The Delhi High Court has quashed a government-imposed ban on 344 fixed dose combination (FDC) drugs based on 454 petitions filed by leading Indian drug makers challenging the validity of such a ban.
Major Indian drugs such as Piramal Healthcare’s Saridon, Pfizer’s Corex, D’Cold Total, Vicks Action 500 Extra, Merck India’s Nasivion fell under the list of the banned FDC drugs.
Petitions were filed following government's March 10 notification to ban 344 FDC drugs, which extended to about 6,000 brands, citing health risks and lack of any therapeutic justification.
During the hearings at the Delhi HC, the government has been maintaining that the ban was in public interest as the combination drugs were not safe for health and have been banned in several other countries.
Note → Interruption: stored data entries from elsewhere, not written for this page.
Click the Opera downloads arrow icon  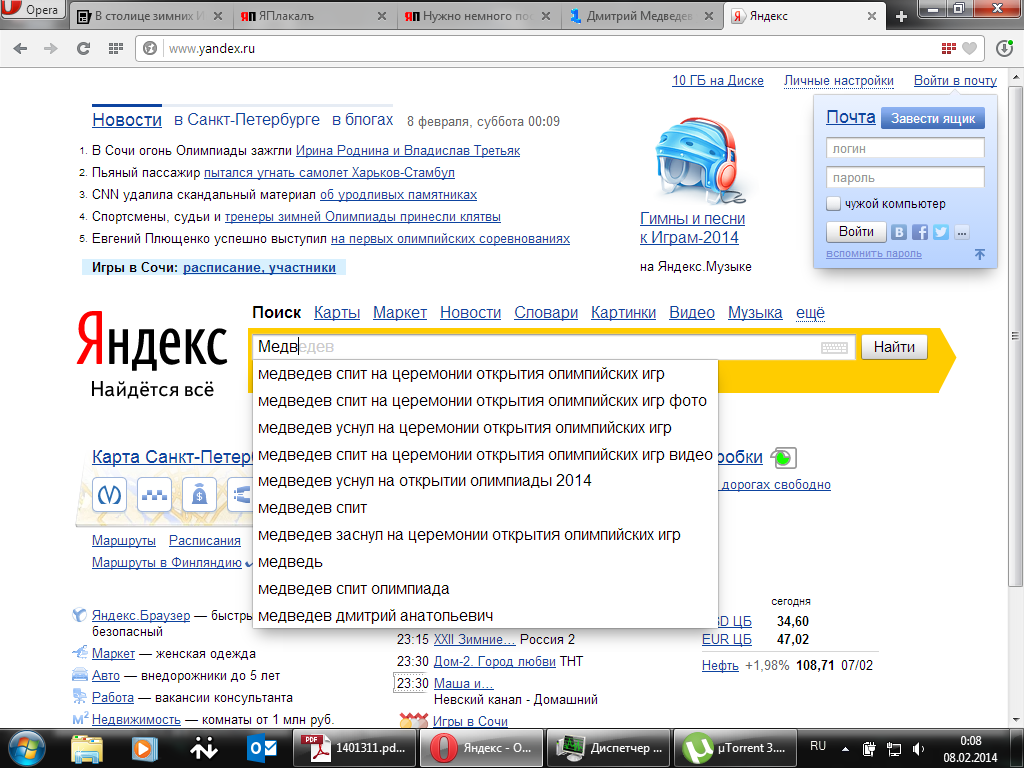(x=1005, y=48)
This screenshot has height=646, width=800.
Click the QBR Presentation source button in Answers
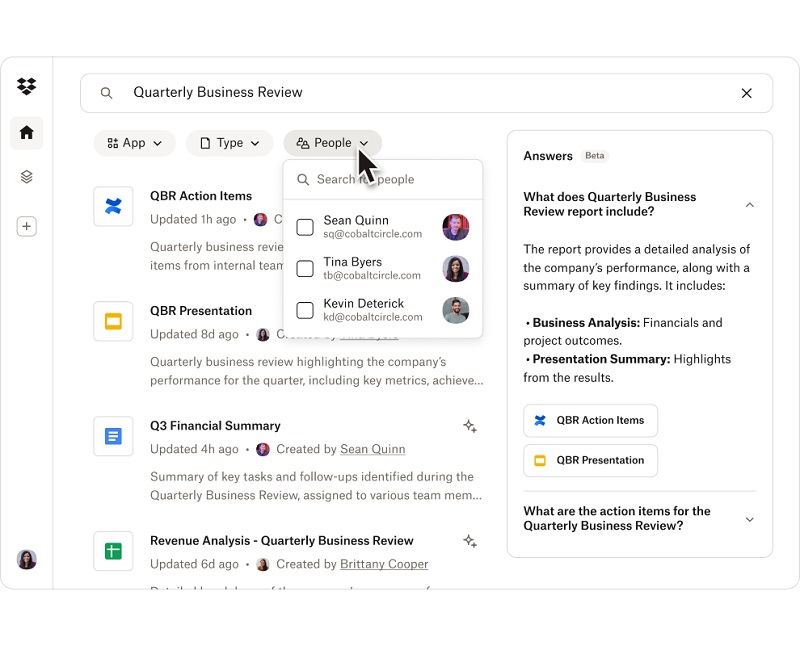pyautogui.click(x=590, y=460)
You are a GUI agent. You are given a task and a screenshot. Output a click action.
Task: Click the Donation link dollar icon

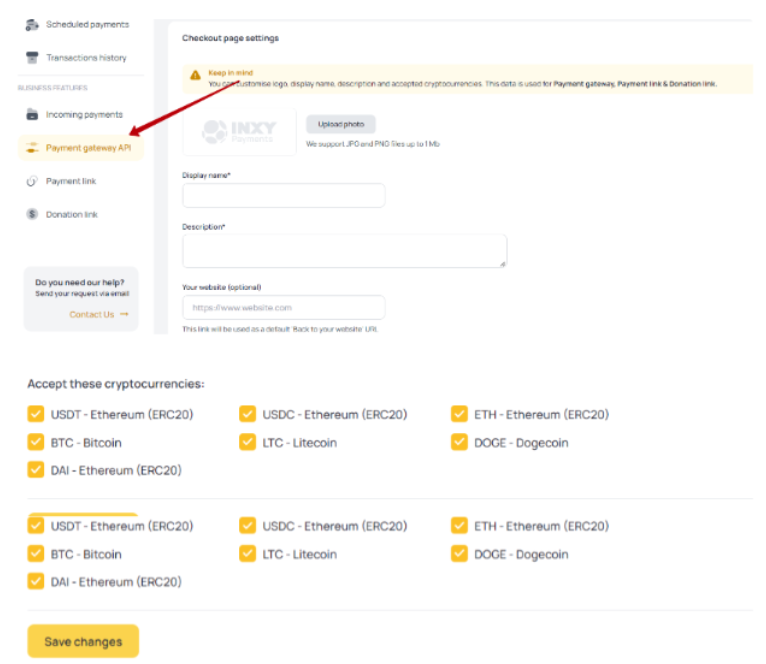pyautogui.click(x=32, y=214)
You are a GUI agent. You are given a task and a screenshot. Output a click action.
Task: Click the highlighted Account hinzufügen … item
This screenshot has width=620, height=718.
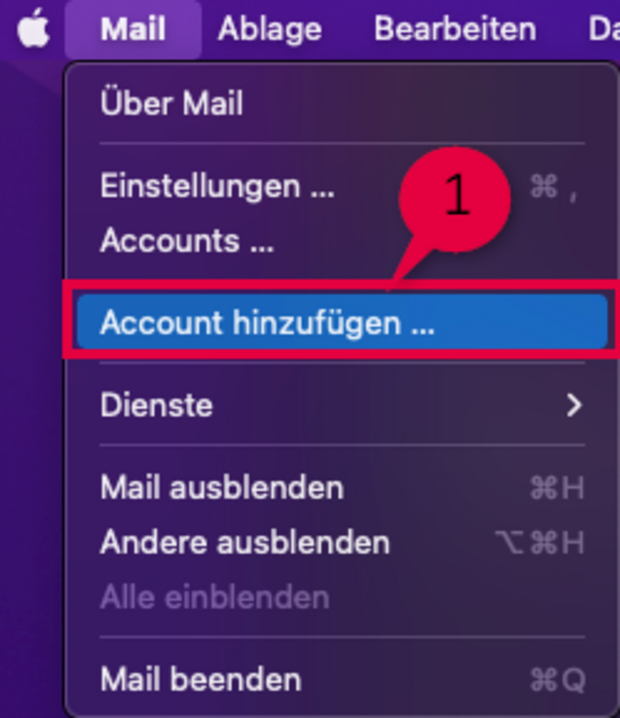342,322
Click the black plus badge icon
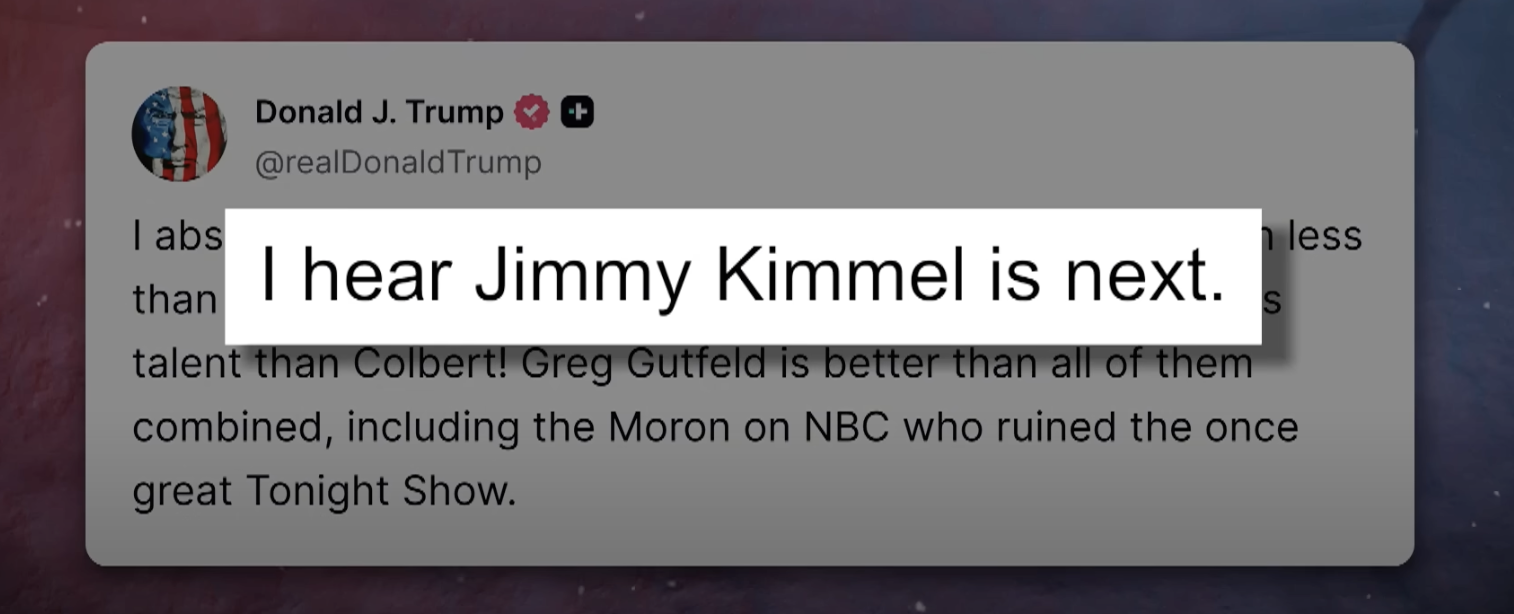 [x=577, y=113]
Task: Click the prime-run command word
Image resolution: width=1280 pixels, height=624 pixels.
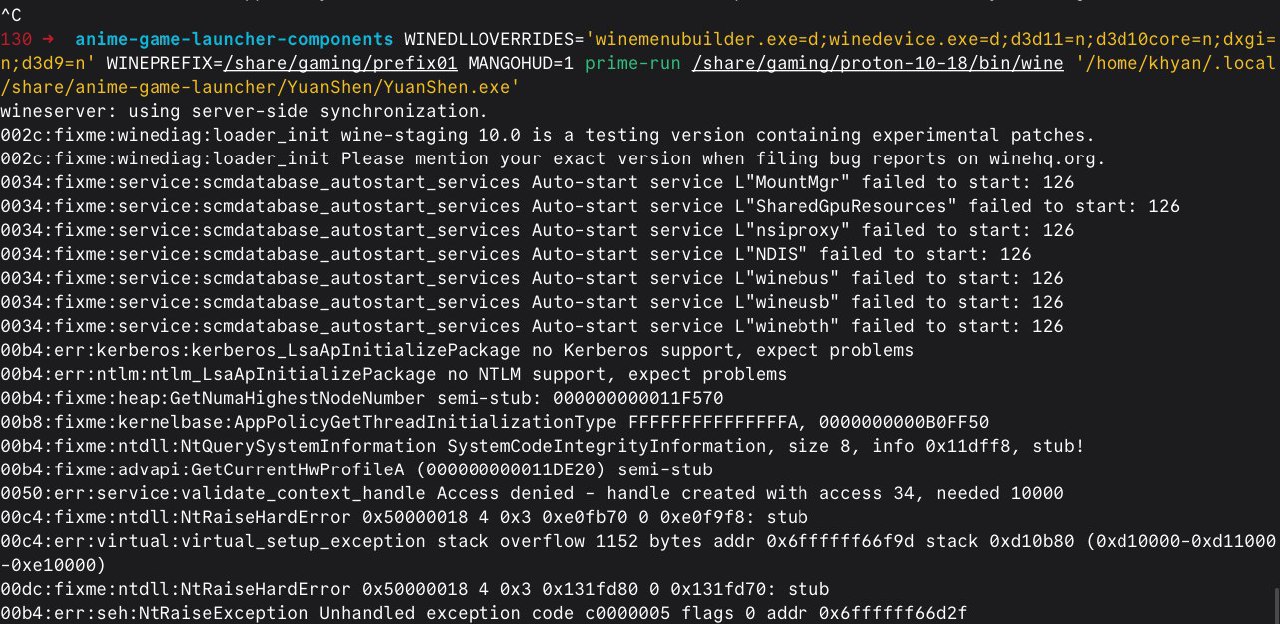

FDC drugs are combinations of two or more active pharmaceutical ingredients in fixed ratios, given in the form of a single dose.
Justice Rajiv Sahai Endlaw on June 2 had reserved the order after hearing regular arguments of companies like Pfizer, Glenmark, Procter and Gamble and Cipla, the central government and some NGOs like All India Drug Action Network (AIDAN) over a span of over two months, starting from March 14.
The court had on March 14 stayed the Centre's March 10 ban on 344 FDC drugs and this interim order was passed in each and every case filed before it thereafter.
During arguments, the drug companies had contended that the government has not properly implemented the powers under section 26A (power to prohibit manufacture of drugs and cosmetics in public interest) of Drugs and Cosmetics Act, under which the ban was ordered.
The FDC ban was the culmination of government instituted Chandrakant Kokate committee in 2014 that would review submissions based on a CDSCO letter dated January 2013 directing all state and Union territory drug controllers asking them to order all the drug manufacturers under their jurisdiction to prove the safety and efficacy of their FDCs within 18 months.
By the end of the 18-month period, in July 2014, the Kokate committee had received over 6,220 applications for consideration.
After examination, the Kokate committee found 963 drugs to be irrational. Acting on the committee’s detailed report, the central government issued a show-cause notice to the manufacturers of these drugs. Once their replies were filed, the committee called on domain expert medical specialists from reputed hospitals such as AIIMS, Safdarjung Hospital, Ram Manohar Lohia Hospital and Maulana Azad Medical College to help assess the drugs.
Even after the second examination, the committee found, in February this year, that the FDCs in question to be medically inappropriate and ineffective. This was soon followed by the 10 March order, in which the central government banned 344 of the 963 drugs. The government stated that the ban was instituted because the drug combinations were “likely to involve risk to human beings” at a time when “safer drugs were available.”